* **Document excerpt**:
════════════════════
It is now on lonely dirt road 12 miles southwest of Meridian. It still crosses the Chunky River but is over 100 years old and not in the best of shape. It is 112 feet across but no longer open to vehicles or any type of traffic.
It has long been a spooky destination for both the local teenagers and paranormal investigators or just about anyone looking for a creepy thrill.
This bridge is a legend unto itself and has even been featured on televised lists of haunted locations.
Back in the time period when the original bridge was constructed there was a man named Stuckey – I’m sure that was a big surprise – who owned a nearby inn; he is also rumored to have once been part of the Dalton Gang.
Stuckey waved in people going down river to take their wares to market with the promise of a hot meal and a warm bed.
Once his guests were asleep Stuckey would murder them, take all their money and belongings and then dump their bodies – probably off the bridge – into the river to be washed away. Other versions of the story say he buried their bodies on the banks of the river.
According to the story Stuckey managed to kill at least 20 people before he was caught.
Once Stuckey got caught justice was swift. They hung him from – you guessed it – the bridge and then cut down his body and let him drop, noose still around his neck, into the river. His body is said to have hung from the bridge for 5 days in the heat and humidity.
The most common paranormal activity in the area of the bridge is unexplained sudden splashes said to be the phantom sound of Stuckey’s decaying body hitting the water after he was cut from the bridge.
A ghostly blue glow is also seen at the exact spot where he disappeared beneath the water’s surface.
The phantom light of his lantern is still seen swaying back and forth on the bridge as it did when he would wave in his victims during his life.
The apparition of his body is seen by many still hanging from the bridge creaking in the wind.
Other Reported Activity: phantom whispers; phantom footsteps on the bridge; light anomalies and feelings of not being alone.
(Mississippi State Lunatic Asylum Mass Grave)
2500 North State Street
Status: Former Lunatic Asylum; Mass Grave; University Hospital
In 1848 one hundred and forty acres of land was purchased – in what was then - 2 miles north of Jackson off of the Canton Road. With the help of Dorothy Dix – a Nationally recognized reformer and advocate for the rights of the mentally ill - the government set about constructing a modern lunatic asylum.
════════════════════
* **Records**:
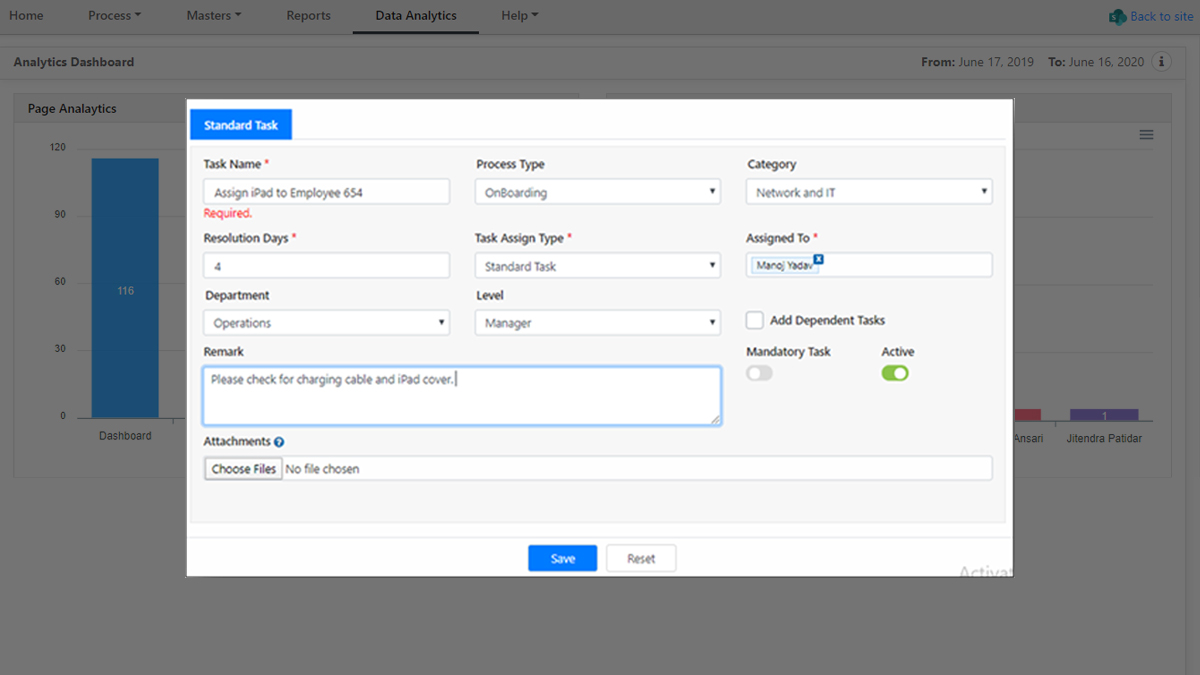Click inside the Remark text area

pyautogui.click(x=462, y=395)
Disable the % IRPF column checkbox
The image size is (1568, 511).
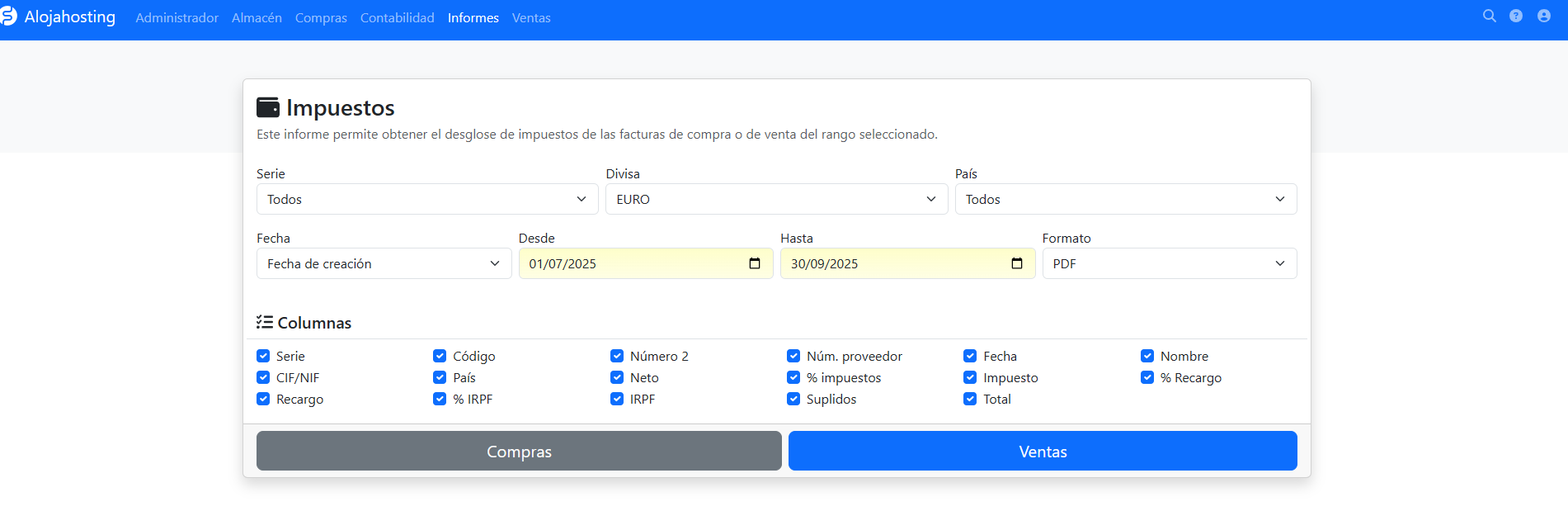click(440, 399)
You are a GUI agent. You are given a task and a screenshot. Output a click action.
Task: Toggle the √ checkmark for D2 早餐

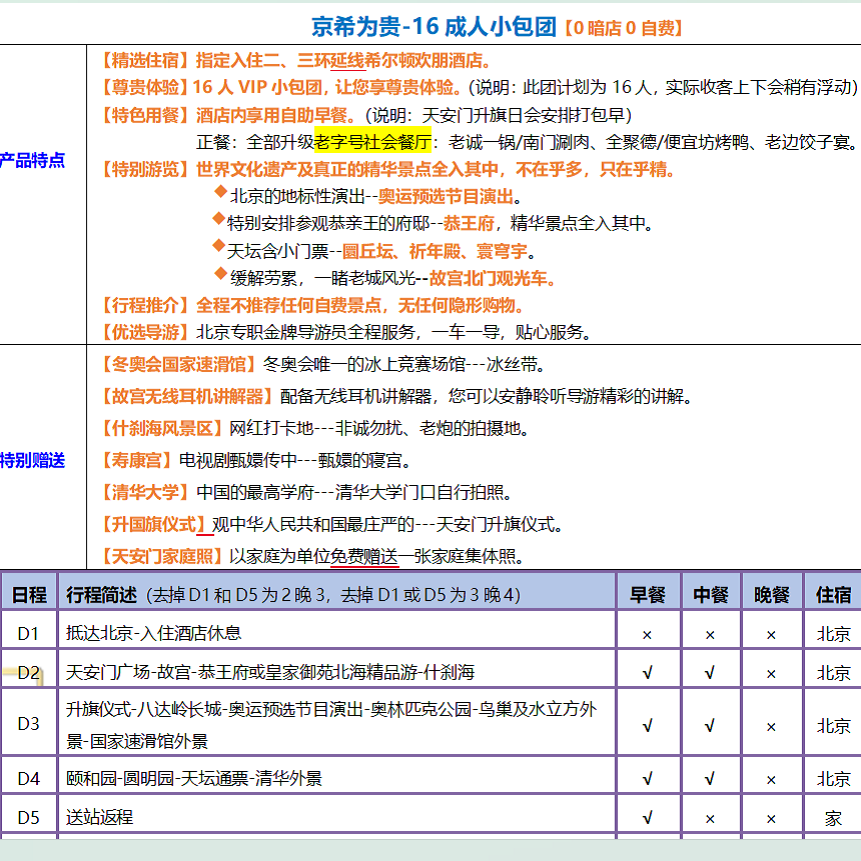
════════════════════
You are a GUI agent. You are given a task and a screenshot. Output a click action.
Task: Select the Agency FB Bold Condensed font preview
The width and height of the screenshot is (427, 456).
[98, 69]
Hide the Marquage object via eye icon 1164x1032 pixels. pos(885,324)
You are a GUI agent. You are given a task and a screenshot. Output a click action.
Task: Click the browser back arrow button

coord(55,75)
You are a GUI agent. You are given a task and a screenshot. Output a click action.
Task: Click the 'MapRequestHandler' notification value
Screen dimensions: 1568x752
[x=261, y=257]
════════════════════
* **Directions for this task**: Write out the stretch of the haunted-sites passage from "The most common" through "the water’s surface.". The records were drawn from a separate source unrelated to the passage.

* **Expected answer**:
The most common paranormal activity in the area of the bridge is unexplained sudden splashes said to be the phantom sound of Stuckey’s decaying body hitting the water after he was cut from the bridge.
A ghostly blue glow is also seen at the exact spot where he disappeared beneath the water’s surface.